In practice, I doubt atomic-level effects are ever going to produce clearly observable changes outside of physics labs, so 99.99999% of the time the simulators wouldn’t have to worry about this as long as they simulated macroscopic objects to enough detail.
Well, yes, I’m not saying that this would make it easy to discover evidence that we are living in a simulation. It would simply make it possible to do so.

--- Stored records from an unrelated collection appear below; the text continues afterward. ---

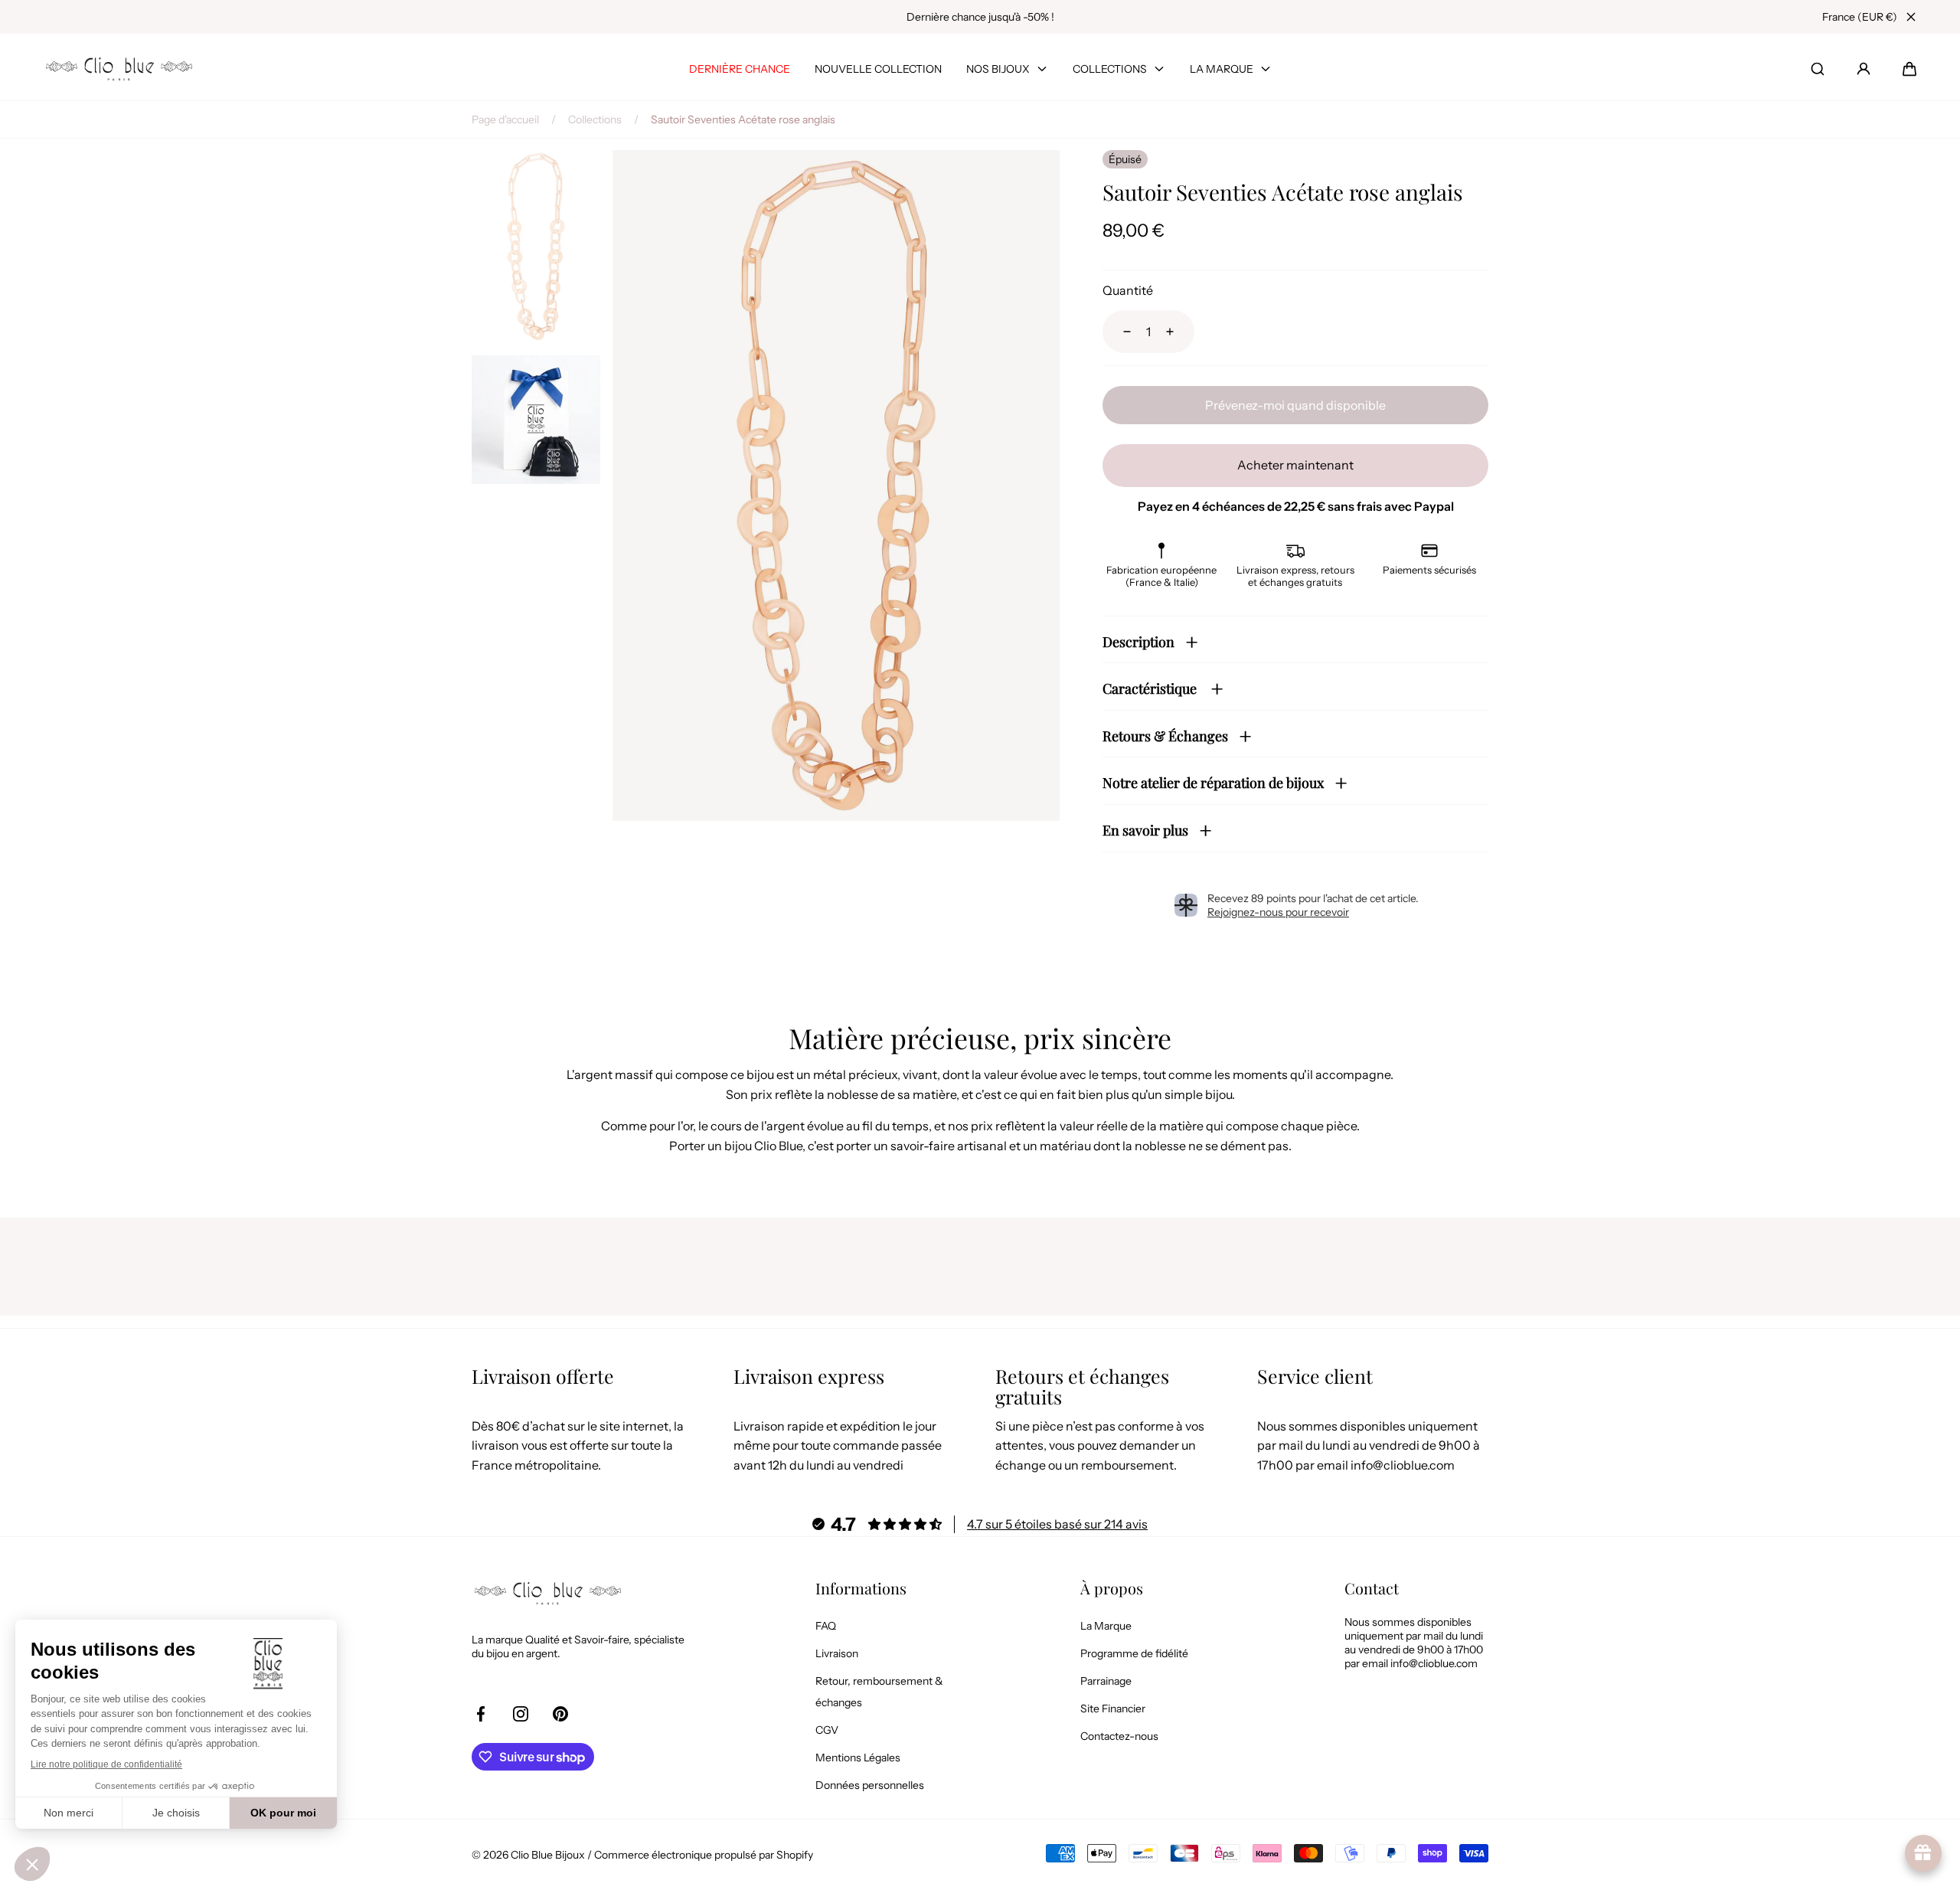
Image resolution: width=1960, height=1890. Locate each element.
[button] (1909, 69)
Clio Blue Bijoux (548, 1855)
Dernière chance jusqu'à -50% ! (980, 17)
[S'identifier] (1863, 69)
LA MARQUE (1221, 69)
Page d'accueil (505, 119)
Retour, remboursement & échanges (879, 1691)
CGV (826, 1730)
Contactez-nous (1119, 1736)
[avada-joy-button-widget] (1923, 1853)
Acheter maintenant (1295, 464)
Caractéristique (1151, 688)
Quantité (1127, 290)
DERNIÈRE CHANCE (739, 69)
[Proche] (1911, 17)
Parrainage (1106, 1681)
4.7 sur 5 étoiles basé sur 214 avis (1057, 1524)
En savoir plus (1145, 830)
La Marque (1106, 1626)
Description (1138, 642)
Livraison (836, 1653)
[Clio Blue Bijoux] (119, 68)
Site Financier (1112, 1708)
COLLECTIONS (1110, 69)
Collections (595, 119)
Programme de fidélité (1134, 1653)
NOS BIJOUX (998, 69)
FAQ (825, 1626)
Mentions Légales (857, 1757)
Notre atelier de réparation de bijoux (1213, 782)
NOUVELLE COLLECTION (878, 69)
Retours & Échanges (1165, 736)
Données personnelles (869, 1785)
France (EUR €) (1859, 17)
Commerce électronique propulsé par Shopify (703, 1855)
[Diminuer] (1117, 331)
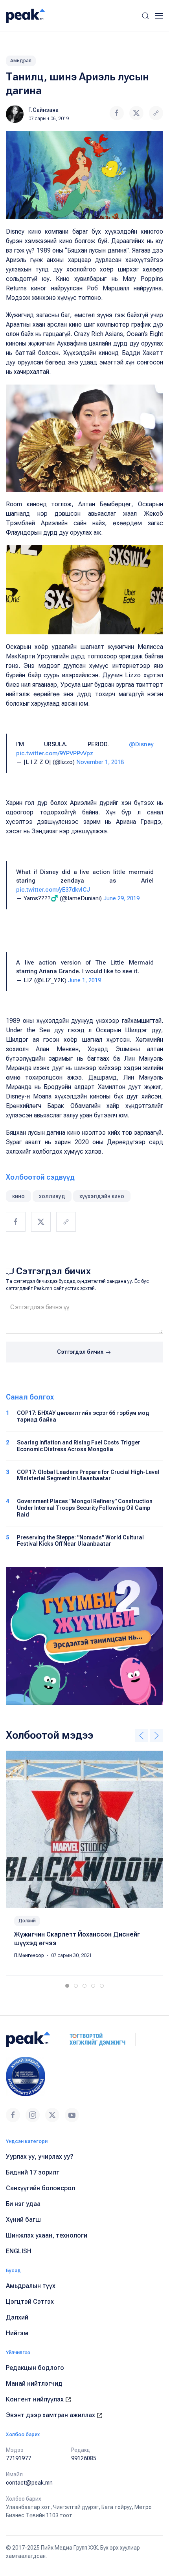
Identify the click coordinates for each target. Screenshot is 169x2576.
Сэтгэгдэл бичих (81, 1352)
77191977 (18, 2458)
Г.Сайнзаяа (43, 110)
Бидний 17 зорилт (33, 2172)
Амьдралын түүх (30, 2286)
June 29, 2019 (121, 898)
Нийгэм (17, 2333)
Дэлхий (27, 1921)
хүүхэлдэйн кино (101, 1196)
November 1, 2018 (100, 762)
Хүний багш (23, 2219)
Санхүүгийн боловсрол (40, 2188)
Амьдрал (20, 60)
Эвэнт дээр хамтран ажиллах (51, 2415)
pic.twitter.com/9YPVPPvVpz (54, 753)
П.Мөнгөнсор (29, 1955)
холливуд (52, 1196)
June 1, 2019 (84, 980)
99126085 (83, 2458)
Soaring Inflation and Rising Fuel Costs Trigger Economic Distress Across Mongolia (78, 1445)
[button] (145, 16)
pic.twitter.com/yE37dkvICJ (53, 889)
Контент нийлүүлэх (35, 2399)
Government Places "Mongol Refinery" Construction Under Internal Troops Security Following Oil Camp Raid (84, 1508)
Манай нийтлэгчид (34, 2383)
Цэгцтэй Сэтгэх (30, 2301)
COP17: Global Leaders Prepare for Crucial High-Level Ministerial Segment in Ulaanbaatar (88, 1475)
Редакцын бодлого (35, 2368)
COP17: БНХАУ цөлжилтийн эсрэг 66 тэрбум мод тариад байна (83, 1416)
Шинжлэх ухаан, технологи (46, 2235)
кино (18, 1196)
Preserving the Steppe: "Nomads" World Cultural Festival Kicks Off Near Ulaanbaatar (80, 1540)
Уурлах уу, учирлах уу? (39, 2156)
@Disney (141, 744)
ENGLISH (18, 2251)
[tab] (67, 1986)
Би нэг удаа (23, 2204)
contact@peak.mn (29, 2482)
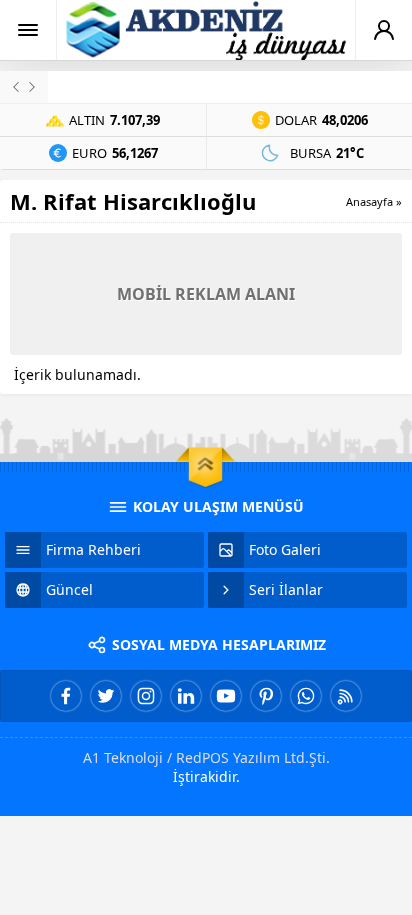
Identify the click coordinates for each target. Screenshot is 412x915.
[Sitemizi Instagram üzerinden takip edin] (146, 696)
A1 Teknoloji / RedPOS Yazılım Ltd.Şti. (206, 757)
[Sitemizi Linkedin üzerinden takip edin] (186, 696)
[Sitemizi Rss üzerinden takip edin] (346, 696)
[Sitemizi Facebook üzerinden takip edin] (66, 696)
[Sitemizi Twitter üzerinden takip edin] (106, 696)
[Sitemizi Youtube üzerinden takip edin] (226, 696)
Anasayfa (369, 201)
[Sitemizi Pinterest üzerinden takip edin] (266, 696)
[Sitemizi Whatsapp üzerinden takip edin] (306, 696)
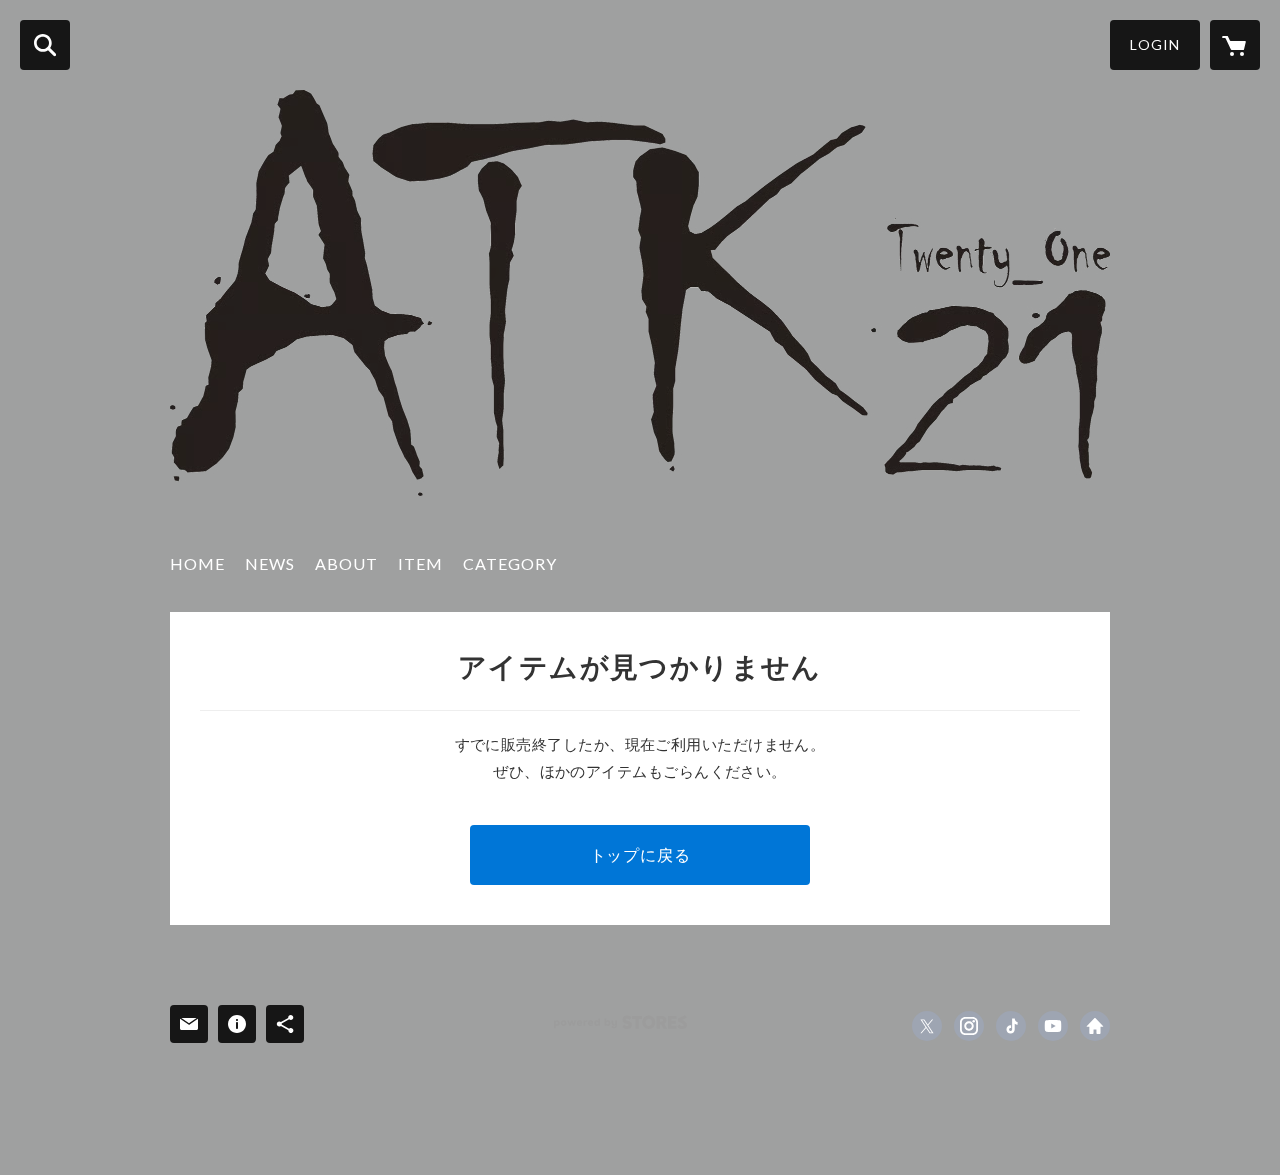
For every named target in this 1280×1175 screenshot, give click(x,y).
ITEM (420, 563)
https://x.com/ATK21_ (927, 1026)
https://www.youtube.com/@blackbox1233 (1053, 1026)
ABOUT (346, 563)
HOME (197, 563)
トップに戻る (640, 854)
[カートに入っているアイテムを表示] (1235, 45)
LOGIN (1155, 44)
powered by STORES (620, 1022)
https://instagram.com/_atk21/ (969, 1026)
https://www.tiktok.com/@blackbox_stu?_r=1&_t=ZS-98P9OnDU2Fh (1011, 1026)
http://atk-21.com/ (1095, 1026)
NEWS (270, 563)
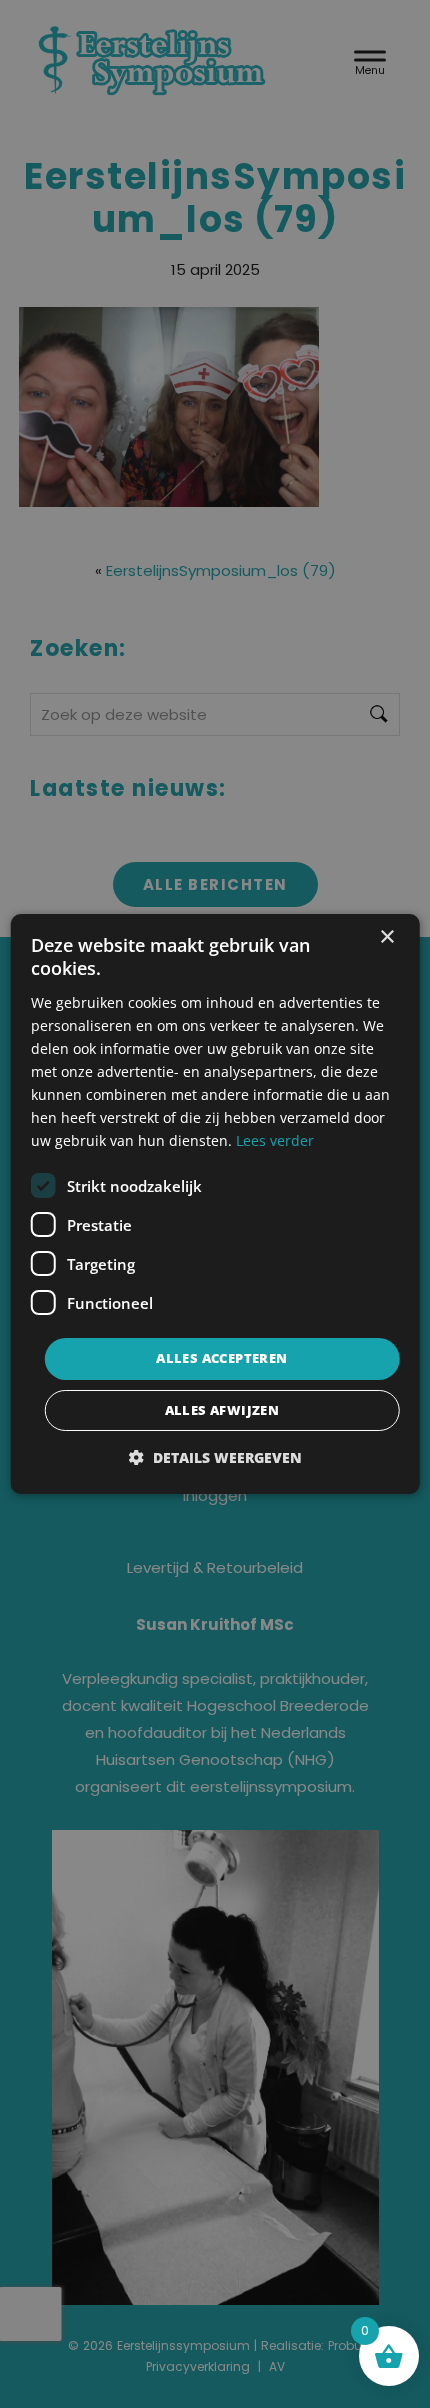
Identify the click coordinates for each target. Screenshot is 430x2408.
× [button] (386, 937)
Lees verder (275, 1140)
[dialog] (215, 1204)
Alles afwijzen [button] (222, 1410)
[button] (215, 1457)
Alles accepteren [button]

In the past, when I expressed worries about the difficulties associated to far-future meme-spreading, which you favor as an alternative to extinction-risk reduction, you said you thought there was a significant chance of a singleton-dominated future. Such a singleton, you argued, would provide the necessary causal stability for targeted meme-spreading to successfully influence our distant descendants. But now you seem to be implying that, other things equal, far-future meme-spreading is several orders of magnitude less likely to succeed than short-term interventions (including interventions aimed at reducing near-term risk of extinction, which plausibly represents a significant fraction of total extinction risk). I find these two views hard to reconcile.